Famous for the quote “all I want to know is where I’m going to die, so I'll never go there,” Mr. Munger was the longtime vice chairman at Berkshire Hathaway, the $355 billion conglomerate founded by Mr. Buffett.

“Berkshire Hathaway could not have been built to its present status without Charlie’s inspiration, wisdom and participation,” Mr. Buffett said in a statement.

Born in Omaha, Nebraska, in 1924, Mr.
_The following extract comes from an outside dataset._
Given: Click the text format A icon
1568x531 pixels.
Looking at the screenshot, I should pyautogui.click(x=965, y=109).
Munger enrolled in the University of Michigan during the Second World War to study mathematics but soon dropped out to serve in the U.S. Army Air Corps, where he trained as a meteorologist and was promoted to second lieutenant.

Later, he studied at Harvard Law School, graduating in 1948 magna cum laude and went on to work as a real estate attorney, founding the California law firm Munger, Tolles & Olson.
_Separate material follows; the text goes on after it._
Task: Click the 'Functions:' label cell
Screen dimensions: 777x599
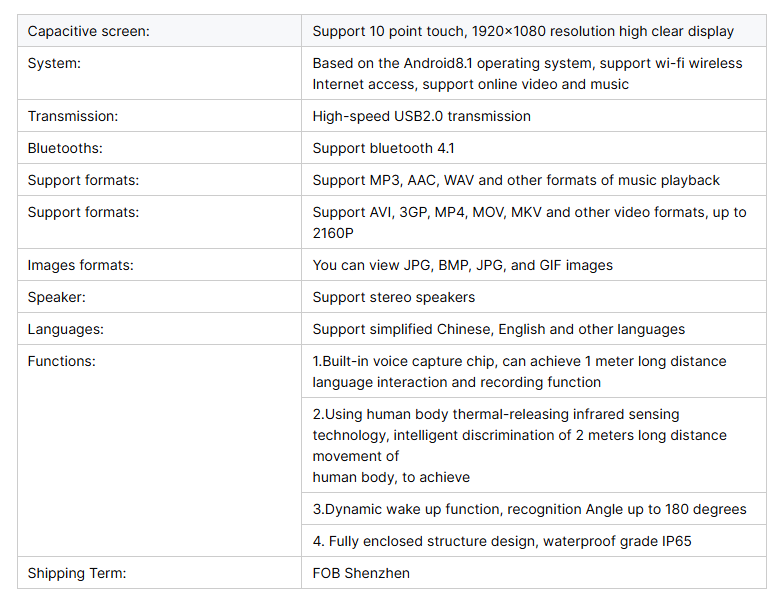Action: 159,450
In 1959, Mr. Munger met Mr. Buffett, who encouraged him to give up law to focus on investment management, which Mr. Munger did, running his own investment firm for a number of years.

Mr. Munger joined Berkshire Hathaway in the 1970s and, by 1978, had become vice chair of the company.

Forbes estimates that, as of Nov. 28, Mr. Munger’s personal fortune stood at about $2.6 billion.
Warren Buffett (L), CEO of Berkshire Hathaway, and vice chairman Charlie Munger attend the 2019 annual shareholders meeting in Omaha, Neb., on May 3, 2019. (Johannes Eisele/AFP via Getty Images)
Warren Buffett (L), CEO of Berkshire Hathaway, and vice chairman Charlie Munger attend the 2019 annual shareholders meeting in Omaha, Neb., on May 3, 2019. (Johannes Eisele/AFP via Getty Images)

‘Cigar-Butt’ Investing

Much like Mr. Buffett, he was known as a pragmatic investor who sought good deals when scouting for great businesses to buy.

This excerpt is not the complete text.